#### INPUT DATA ####

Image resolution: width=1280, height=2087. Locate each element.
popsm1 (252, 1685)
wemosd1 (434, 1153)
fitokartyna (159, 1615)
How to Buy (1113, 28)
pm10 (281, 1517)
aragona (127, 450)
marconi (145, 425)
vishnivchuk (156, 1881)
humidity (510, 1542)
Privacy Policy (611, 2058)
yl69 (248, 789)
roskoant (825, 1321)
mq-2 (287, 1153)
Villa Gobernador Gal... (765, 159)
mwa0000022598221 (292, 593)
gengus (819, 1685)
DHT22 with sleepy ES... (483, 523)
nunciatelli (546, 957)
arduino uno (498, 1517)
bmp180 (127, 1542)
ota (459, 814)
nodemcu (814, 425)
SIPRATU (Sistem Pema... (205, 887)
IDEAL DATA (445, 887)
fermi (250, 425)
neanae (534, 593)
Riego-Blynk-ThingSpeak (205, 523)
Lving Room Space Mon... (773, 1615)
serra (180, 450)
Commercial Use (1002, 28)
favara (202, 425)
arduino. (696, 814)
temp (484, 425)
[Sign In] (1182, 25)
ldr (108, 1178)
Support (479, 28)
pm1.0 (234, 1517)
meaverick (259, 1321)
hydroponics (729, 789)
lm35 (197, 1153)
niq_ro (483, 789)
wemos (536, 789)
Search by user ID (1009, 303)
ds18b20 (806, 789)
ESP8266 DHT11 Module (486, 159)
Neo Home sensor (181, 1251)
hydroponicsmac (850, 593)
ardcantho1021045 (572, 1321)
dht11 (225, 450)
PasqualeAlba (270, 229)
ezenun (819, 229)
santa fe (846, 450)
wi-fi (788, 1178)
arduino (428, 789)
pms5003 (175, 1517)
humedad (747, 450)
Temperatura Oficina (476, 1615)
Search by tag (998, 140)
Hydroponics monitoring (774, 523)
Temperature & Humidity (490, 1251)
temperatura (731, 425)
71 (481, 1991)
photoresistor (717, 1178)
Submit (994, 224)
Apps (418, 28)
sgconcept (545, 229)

####

Retype the data exactly.

## [RESPONSE TO THE TASK]
Image resolution: width=1280, height=2087. Locate each element.
popsm1 (252, 1685)
wemosd1 (434, 1153)
fitokartyna (159, 1615)
How to Buy (1113, 28)
pm10 (281, 1517)
aragona (127, 450)
marconi (145, 425)
vishnivchuk (156, 1881)
humidity (510, 1542)
Privacy Policy (611, 2058)
yl69 (248, 789)
roskoant (825, 1321)
mq-2 (287, 1153)
Villa Gobernador Gal... (765, 159)
mwa0000022598221 (292, 593)
gengus (819, 1685)
DHT22 with sleepy ES... (483, 523)
nunciatelli (546, 957)
arduino uno (498, 1517)
bmp180 (127, 1542)
ota (459, 814)
nodemcu (814, 425)
SIPRATU (Sistem Pema... (205, 887)
IDEAL DATA (445, 887)
fermi (250, 425)
neanae (534, 593)
Riego-Blynk-ThingSpeak (205, 523)
Lving Room Space Mon... (773, 1615)
serra (180, 450)
Commercial Use (1002, 28)
favara (202, 425)
arduino. (696, 814)
temp (484, 425)
[Sign In] (1182, 25)
ldr (108, 1178)
Support (479, 28)
pm1.0 (234, 1517)
meaverick (259, 1321)
hydroponics (729, 789)
lm35 (197, 1153)
niq_ro (483, 789)
wemos (536, 789)
Search by user ID (1009, 303)
ds18b20 (806, 789)
ESP8266 DHT11 Module (486, 159)
Neo Home sensor (181, 1251)
hydroponicsmac (850, 593)
ardcantho1021045 (572, 1321)
dht11 (225, 450)
PasqualeAlba (270, 229)
ezenun (819, 229)
santa fe (846, 450)
wi-fi (788, 1178)
arduino (428, 789)
pms5003 (175, 1517)
humedad (747, 450)
Temperatura Oficina (476, 1615)
Search by tag (998, 140)
Hydroponics monitoring (774, 523)
Temperature & Humidity (490, 1251)
temperatura (731, 425)
71 (481, 1991)
photoresistor (717, 1178)
Submit (994, 224)
Apps (418, 28)
sgconcept (545, 229)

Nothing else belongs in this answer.